Impact of Ligand Structures on Precipitation Reactions of Uranyl Nitrate Coordination Polymers with Diamide/Dicarbamide Cross-Linkers

In relevance to advanced nuclear fuel recycling, we investigated the structural chemistry of UO2(NO3)2 coordination polymers bearing trans-1,4-cyclohexanediamine-based cyclic/acyclic diamides/dicarbamide cross-linkers (L1–L6) to know how the ligand structure impacts precipitation behavior of UO22+ from HNO3(aq). In a similar manner to the γ-lactam analogue (L2) we reported previously, 1D coordination polymers of [UO2(NO3)2(Lx)]n were obtained in the use of any Lx’s having β-/δ-lactam (L1, L3), acetamide (L4), propionamide (L5), and N,N,N′-trimethylcarbamide (L6) terminals.

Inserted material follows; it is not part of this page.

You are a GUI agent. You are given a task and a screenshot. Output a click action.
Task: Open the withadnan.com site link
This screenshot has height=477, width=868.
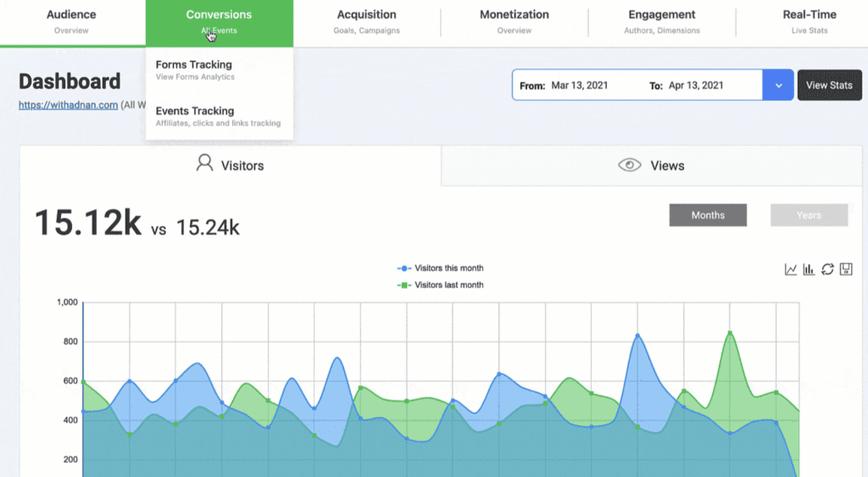68,105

These compounds exhibit the typical structural features of uranyl nitrates. Indeed, [UO2(NO3)2(Lx)]n (x = 2–6) deposited in 71–90% yield from 3 M HNO3(aq). In contrast, no [UO2(NO3)2(L1)]n precipitated under the same condition. The packing efficiency of [UO2(NO3)2(Lx)]n and the electronic nature of Lx seem to control the solubility of [UO2(NO3)2(Lx)]n. Reaction kinetics of precipitation of [UO2(NO3)2(Lx)]n with the cyclic diamides (L2 and L3) was faster than that of the acyclic diamides (L4 and L5), being associated with the rotational isomerism around the amide C–N bonds occurring only in the latter series. Despite the availability of similar E–Z isomerism, the precipitation kinetics in the use of dicarbamide L6 was as rapid as the cyclic amides (L2, L3), being ascribed to the lower energy barrier in its C–N bond rotation compared with those in the acyclic diamides (L4, L5).